What is needed
Everything from the line holding "Viewport: 962px width, 613px" to the end of the listing below should be copied exactly, line for line, minus the pictures.
*** Information provided Section Begins ***
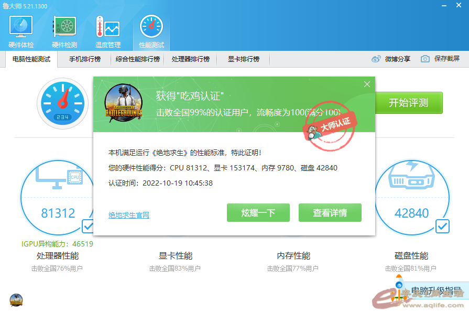Open the 处理器排行榜 tab
469x312 pixels.
click(x=190, y=59)
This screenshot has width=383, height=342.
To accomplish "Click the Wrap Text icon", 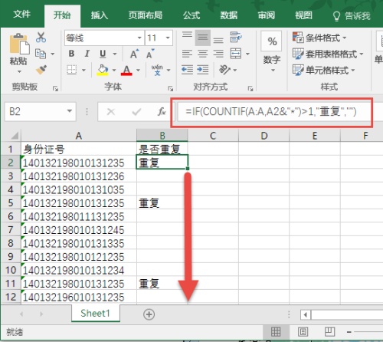I will 236,38.
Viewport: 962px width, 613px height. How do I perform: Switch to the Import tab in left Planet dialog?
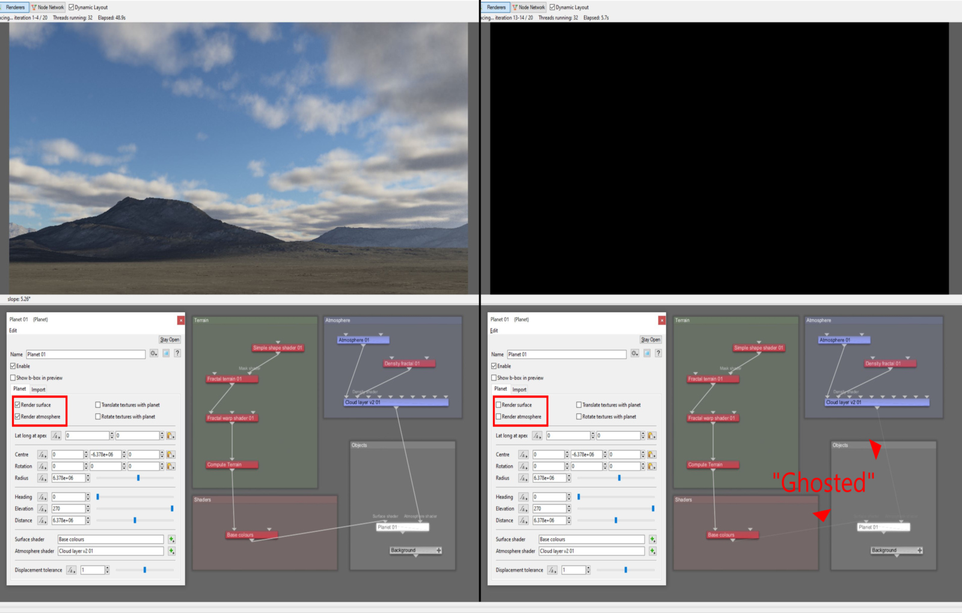(38, 389)
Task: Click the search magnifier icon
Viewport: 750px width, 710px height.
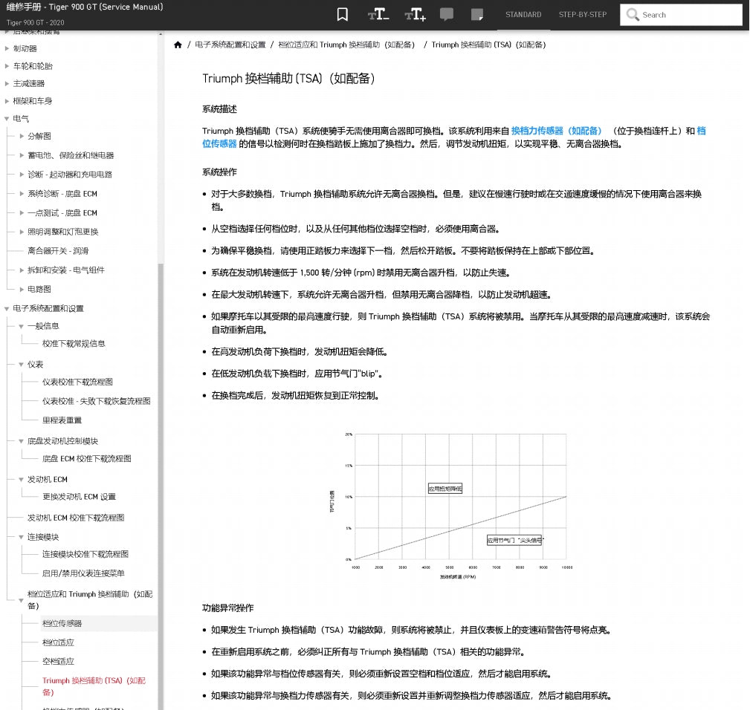Action: click(x=632, y=14)
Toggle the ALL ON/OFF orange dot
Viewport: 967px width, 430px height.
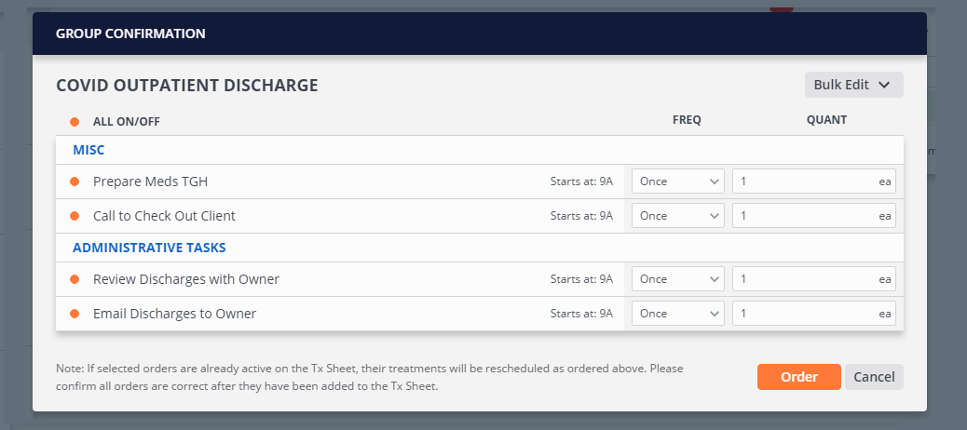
*** Information provided Section Ends ***
Output below
Viewport: 962px width, 613px height. How do I perform: Switch to the Import tab in left Planet dialog?
(38, 389)
Task: Click the search magnifier icon
Viewport: 750px width, 710px height.
Action: click(x=632, y=14)
Toggle the ALL ON/OFF orange dot
Viewport: 967px width, 430px height.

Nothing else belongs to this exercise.